● Given data
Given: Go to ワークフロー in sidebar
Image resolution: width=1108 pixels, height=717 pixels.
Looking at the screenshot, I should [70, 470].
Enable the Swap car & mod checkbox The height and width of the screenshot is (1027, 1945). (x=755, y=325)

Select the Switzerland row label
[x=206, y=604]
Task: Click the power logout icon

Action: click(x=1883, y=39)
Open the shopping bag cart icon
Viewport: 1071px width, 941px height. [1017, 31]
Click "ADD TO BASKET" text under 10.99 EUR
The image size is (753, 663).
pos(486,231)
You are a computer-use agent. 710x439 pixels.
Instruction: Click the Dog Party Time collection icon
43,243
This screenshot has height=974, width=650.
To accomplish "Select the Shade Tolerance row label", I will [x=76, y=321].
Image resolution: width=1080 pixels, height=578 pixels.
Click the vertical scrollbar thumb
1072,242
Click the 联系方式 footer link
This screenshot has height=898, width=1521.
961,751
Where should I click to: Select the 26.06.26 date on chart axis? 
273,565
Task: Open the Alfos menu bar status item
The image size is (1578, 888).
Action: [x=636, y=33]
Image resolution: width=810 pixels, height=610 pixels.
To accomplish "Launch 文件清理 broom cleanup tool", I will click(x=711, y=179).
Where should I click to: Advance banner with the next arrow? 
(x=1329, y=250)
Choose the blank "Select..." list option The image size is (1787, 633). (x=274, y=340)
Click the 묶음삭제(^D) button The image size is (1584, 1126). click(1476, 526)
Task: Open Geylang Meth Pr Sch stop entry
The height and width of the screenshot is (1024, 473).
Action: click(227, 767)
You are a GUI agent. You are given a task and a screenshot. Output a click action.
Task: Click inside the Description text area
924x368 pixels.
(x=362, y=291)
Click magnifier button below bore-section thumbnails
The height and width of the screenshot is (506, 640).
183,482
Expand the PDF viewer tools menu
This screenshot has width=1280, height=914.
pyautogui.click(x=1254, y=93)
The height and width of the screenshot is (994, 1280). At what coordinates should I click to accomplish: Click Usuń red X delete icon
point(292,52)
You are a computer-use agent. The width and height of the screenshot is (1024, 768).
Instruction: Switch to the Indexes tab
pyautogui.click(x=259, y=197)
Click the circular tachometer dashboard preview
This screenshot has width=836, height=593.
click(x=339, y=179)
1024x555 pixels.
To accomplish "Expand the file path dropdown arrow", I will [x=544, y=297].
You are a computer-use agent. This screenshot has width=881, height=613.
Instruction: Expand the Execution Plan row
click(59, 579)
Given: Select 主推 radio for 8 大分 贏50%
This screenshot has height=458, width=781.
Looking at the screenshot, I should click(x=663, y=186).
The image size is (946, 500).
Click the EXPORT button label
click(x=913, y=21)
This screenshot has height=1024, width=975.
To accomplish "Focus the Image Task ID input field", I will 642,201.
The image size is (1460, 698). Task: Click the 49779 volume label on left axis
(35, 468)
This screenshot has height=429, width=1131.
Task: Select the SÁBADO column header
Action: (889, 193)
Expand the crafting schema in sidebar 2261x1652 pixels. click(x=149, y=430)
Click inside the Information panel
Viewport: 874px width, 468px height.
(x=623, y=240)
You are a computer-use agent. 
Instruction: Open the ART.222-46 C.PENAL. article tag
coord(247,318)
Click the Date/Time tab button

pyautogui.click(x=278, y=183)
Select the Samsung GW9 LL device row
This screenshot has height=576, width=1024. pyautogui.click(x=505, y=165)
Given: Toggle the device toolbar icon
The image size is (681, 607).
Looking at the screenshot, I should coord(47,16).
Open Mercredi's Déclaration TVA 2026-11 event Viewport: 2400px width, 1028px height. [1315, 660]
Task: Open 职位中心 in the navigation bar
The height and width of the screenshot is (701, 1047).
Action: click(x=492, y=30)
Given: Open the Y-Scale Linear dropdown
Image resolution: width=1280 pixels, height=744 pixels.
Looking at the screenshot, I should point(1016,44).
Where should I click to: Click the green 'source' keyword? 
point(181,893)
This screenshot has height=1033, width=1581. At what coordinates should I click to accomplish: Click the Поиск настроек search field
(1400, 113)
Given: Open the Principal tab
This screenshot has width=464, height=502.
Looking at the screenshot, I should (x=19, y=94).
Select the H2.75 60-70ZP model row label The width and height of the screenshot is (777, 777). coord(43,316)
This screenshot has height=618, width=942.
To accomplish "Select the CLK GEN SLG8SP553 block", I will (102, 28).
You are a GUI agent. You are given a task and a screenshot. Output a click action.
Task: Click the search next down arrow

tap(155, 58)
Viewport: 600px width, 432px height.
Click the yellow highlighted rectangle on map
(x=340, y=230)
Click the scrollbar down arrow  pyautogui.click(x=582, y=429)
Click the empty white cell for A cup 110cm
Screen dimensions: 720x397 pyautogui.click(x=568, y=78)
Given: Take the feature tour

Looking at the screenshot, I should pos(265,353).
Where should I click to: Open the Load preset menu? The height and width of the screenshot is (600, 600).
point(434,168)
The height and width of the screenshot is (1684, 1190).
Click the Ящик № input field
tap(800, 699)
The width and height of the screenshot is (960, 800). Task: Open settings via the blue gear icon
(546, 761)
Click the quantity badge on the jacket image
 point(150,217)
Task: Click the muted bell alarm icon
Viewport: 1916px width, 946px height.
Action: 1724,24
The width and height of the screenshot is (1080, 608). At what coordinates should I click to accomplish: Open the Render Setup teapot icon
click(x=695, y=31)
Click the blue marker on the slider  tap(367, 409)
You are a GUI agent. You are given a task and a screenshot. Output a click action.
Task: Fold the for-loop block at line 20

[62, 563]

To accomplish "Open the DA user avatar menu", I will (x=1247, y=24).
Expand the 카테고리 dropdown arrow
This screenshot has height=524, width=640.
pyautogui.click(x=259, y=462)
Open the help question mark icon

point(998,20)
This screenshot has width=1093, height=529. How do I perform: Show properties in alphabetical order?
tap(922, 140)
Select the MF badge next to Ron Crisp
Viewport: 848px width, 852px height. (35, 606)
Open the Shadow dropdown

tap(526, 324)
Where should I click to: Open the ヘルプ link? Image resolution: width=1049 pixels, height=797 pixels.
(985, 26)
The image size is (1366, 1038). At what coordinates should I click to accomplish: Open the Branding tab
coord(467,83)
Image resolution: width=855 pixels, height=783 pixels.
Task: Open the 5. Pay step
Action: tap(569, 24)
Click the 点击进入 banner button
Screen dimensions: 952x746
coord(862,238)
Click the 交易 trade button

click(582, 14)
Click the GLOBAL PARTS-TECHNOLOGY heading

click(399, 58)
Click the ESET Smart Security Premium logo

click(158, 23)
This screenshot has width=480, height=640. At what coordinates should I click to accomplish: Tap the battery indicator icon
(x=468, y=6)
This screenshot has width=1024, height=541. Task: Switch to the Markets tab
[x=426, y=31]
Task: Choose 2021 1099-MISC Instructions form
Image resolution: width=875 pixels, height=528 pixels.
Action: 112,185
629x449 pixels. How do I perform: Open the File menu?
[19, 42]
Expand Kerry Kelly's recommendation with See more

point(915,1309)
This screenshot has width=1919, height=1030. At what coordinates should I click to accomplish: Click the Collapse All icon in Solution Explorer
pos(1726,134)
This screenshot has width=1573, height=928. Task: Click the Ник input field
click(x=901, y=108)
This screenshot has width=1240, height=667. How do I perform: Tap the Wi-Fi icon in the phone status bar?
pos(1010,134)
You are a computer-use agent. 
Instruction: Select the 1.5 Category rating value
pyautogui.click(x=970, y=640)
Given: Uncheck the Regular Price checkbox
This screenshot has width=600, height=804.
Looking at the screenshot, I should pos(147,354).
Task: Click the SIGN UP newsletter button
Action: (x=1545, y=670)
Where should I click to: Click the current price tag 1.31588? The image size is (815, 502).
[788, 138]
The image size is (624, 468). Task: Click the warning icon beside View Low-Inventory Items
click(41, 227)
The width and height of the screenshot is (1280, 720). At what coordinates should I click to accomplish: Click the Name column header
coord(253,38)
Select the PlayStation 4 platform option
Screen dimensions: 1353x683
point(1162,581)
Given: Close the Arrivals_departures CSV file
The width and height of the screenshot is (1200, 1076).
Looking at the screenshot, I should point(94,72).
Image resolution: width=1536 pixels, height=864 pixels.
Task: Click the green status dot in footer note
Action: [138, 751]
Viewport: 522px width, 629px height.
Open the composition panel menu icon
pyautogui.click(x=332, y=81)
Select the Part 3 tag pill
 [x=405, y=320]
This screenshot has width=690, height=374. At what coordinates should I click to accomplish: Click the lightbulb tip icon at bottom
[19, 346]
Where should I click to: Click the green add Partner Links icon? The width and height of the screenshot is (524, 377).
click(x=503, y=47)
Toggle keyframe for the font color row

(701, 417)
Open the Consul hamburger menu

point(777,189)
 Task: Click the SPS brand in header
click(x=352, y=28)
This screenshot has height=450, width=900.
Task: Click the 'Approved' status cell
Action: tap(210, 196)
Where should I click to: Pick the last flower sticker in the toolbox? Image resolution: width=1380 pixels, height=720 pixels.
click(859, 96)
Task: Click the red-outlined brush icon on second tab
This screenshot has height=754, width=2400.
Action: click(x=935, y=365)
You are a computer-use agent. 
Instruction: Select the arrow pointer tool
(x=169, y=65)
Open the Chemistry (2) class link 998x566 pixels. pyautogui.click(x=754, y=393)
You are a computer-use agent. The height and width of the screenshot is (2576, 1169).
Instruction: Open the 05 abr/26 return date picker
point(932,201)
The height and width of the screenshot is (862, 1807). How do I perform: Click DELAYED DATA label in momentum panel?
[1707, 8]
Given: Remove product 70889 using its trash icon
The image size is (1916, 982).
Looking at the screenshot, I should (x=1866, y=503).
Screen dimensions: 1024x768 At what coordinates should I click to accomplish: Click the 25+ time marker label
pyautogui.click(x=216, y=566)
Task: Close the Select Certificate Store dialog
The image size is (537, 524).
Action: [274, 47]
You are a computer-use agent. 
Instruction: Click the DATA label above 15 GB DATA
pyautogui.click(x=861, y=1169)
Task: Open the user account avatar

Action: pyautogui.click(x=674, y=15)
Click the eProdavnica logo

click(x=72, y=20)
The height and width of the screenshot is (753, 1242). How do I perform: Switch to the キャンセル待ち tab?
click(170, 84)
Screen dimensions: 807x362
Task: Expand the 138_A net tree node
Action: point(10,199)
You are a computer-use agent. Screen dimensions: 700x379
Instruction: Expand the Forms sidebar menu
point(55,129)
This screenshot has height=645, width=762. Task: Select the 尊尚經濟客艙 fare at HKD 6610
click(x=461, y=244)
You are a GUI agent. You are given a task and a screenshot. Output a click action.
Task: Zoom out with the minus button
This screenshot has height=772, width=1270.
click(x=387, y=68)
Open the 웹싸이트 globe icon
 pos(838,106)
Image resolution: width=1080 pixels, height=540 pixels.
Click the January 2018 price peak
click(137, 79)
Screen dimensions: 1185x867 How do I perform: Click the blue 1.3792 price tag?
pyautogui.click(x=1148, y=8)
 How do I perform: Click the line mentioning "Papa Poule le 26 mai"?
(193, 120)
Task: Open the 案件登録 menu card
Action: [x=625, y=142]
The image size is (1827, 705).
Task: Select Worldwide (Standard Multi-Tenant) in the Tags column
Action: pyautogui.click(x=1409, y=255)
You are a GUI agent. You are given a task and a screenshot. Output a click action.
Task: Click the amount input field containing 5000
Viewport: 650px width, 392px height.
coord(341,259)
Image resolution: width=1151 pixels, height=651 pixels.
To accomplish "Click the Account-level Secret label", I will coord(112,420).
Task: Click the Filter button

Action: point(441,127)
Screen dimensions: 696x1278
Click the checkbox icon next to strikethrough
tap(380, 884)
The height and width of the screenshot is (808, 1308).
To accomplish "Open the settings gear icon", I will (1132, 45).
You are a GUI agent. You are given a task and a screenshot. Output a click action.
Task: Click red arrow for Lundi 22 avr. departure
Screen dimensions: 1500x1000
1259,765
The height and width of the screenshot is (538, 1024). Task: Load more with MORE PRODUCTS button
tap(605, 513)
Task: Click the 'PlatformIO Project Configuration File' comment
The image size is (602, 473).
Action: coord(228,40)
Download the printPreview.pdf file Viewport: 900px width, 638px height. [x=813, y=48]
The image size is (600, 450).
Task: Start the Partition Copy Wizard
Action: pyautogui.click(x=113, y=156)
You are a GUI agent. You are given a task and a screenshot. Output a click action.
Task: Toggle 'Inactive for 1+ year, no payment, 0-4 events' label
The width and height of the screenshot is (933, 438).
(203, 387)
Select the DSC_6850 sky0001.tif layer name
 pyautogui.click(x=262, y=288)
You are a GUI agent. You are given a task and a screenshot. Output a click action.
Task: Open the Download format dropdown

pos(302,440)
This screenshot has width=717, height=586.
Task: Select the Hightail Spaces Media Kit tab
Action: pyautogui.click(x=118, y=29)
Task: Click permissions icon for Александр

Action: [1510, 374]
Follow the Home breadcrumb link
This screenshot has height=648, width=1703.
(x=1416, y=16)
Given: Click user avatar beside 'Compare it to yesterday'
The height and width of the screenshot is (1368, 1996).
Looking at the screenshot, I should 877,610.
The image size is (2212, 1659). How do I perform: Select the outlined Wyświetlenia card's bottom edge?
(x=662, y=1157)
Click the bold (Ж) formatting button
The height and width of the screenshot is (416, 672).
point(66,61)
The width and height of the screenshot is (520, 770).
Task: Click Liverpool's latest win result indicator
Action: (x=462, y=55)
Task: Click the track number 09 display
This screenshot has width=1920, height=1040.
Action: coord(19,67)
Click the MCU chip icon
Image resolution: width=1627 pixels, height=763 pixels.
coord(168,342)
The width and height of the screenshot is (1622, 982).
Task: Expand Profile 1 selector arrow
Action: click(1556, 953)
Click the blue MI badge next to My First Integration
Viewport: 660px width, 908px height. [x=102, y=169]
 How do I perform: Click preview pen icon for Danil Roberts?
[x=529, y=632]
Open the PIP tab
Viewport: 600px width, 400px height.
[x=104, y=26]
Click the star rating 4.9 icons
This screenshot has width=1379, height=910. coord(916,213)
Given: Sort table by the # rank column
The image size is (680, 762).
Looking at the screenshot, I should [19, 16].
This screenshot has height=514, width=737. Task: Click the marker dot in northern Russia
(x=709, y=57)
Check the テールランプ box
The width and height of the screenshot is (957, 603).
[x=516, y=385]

● Your task
Look back at the data above. Transcribe exactly the lines starting at the line that contains "Image resolution: width=810" and ending at the line that contains "You are a computer-use agent. The width".

● Completed exercise
Image resolution: width=810 pixels, height=610 pixels.
To accomplish "Launch 文件清理 broom cleanup tool", I will click(x=711, y=179).
Where should I click to: Advance banner with the next arrow? 
(x=1329, y=250)
Choose the blank "Select..." list option The image size is (1787, 633). (x=274, y=340)
Click the 묶음삭제(^D) button The image size is (1584, 1126). click(1476, 526)
Task: Open Geylang Meth Pr Sch stop entry
The height and width of the screenshot is (1024, 473).
Action: click(227, 767)
You are a GUI agent. You are given a task and a screenshot. Output a click action.
Task: Click inside the Description text area
924x368 pixels.
(x=362, y=291)
Click magnifier button below bore-section thumbnails
The height and width of the screenshot is (506, 640).
183,482
Expand the PDF viewer tools menu
This screenshot has width=1280, height=914.
pyautogui.click(x=1254, y=93)
The height and width of the screenshot is (994, 1280). At what coordinates should I click to accomplish: Click Usuń red X delete icon
point(292,52)
You are a computer-use agent. The width and height of the screenshot is (1024, 768).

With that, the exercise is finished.